纳米颗粒表征

研究团队通过多步功能化制备了磁铁矿/银-pDMAEMA-PEG-BUFII纳米生物偶联物，并系统表征了其理化性质。动态光散射（DLS）显示，裸磁铁矿纳米颗粒的平均流体动力学直径为111.8纳米，形成银壳后增至224纳米，多分散指数（PDI）从0.12升至0.37，表明尺寸分布变异性增加。pDMAEMA偶联后直径调整为187.4纳米（PDI=0.26），硅烷化进一步修饰至192.87纳米（PDI=0.22），最终功能化产物直径降至168.9纳米（PDI=0.19），呈现更均匀的颗粒分布。热重分析（TGA）证实有机组分牢固附着，初始重量损失（9.16%）归因于松散结合有机物，440°C以上13.64%的损失对应pDMAEMA、PEG和BUFII分解。傅里叶变换红外光谱（FTIR）在3390 cm^-1（C-H伸缩）、2857 cm^-1（主链C-H）、1740 cm^-1（C=O）和1428 cm^-1（N(CH₃)₂变形）处显示特征峰，验证pDMAEMA连接；1641 cm^-1（酰胺I）、1377 cm^-1（N-C键）和1255 cm^-1（酰胺II）确认BUFII存在；1000 cm^-1（Si-O）和950 cm^-1（Fe-O）峰分别源自硅烷化和磁铁矿核。这些特性表明纳米颗粒具备适合细菌细胞内在化的尺寸（<500纳米）和稳定性，为高效质粒递送奠定基础。

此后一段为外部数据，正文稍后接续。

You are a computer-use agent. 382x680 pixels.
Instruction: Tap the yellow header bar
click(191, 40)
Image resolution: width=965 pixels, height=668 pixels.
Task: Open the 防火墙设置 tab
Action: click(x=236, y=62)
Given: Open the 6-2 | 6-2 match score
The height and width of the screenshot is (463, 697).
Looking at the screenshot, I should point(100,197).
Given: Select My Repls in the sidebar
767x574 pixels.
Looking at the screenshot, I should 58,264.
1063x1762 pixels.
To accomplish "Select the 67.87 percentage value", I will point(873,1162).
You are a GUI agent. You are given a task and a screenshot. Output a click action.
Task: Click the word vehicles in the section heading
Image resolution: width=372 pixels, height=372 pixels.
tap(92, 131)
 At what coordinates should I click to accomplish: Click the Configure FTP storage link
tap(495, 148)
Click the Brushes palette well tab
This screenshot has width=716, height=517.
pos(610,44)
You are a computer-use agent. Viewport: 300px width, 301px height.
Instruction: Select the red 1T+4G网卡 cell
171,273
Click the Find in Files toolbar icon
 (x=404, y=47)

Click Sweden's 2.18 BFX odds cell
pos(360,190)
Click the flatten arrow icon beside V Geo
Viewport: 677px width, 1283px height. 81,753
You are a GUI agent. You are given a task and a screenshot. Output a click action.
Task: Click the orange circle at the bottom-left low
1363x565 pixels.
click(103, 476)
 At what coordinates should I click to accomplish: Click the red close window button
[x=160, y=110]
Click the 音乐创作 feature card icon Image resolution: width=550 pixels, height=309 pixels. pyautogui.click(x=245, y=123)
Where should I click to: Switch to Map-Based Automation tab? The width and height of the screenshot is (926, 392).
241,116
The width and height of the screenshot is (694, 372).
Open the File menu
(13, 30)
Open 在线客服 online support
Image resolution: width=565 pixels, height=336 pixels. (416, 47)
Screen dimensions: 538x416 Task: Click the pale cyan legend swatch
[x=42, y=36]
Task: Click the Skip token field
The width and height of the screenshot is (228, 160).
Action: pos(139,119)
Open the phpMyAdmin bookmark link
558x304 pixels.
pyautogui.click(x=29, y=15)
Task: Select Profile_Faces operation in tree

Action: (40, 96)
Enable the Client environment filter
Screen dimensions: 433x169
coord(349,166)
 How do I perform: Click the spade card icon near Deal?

质粒递送用于CRISPR/Cas在革兰阳性链霉菌JH010中的应用

在革兰阳性模型菌株链霉菌JH010中，传统接合方法仅获得一个抗安普霉素外接合子，效率极低（0.02 CFU/μL），尽管测试了多种参数（接合培养基、抗生素浓度、孢子数量）。相比之下，纳米生物偶联物实现了20.66 ng质粒DNA/mg纳米颗粒的负载，转化细胞浓度达1.65 CFU/μL，效率比接合方法高82倍。CRISPR/Cas9系统成功编辑tatC基因，测序显示在PAM序列附近插入两个嘌呤碱基（AG），导致移码突变。突变体生长缓慢，孢子颜色从野生型的灰色变为白色，表明双精氨酸转运（Tat）途径失活引发多效表型，与变铅青链霉菌和疮痂病链霉菌ΔtatC突变体的报道一致。这些结果证明纳米生物偶联物能有效绕过革兰阳性菌厚壁障碍，实现高效质粒递送和基因组编辑。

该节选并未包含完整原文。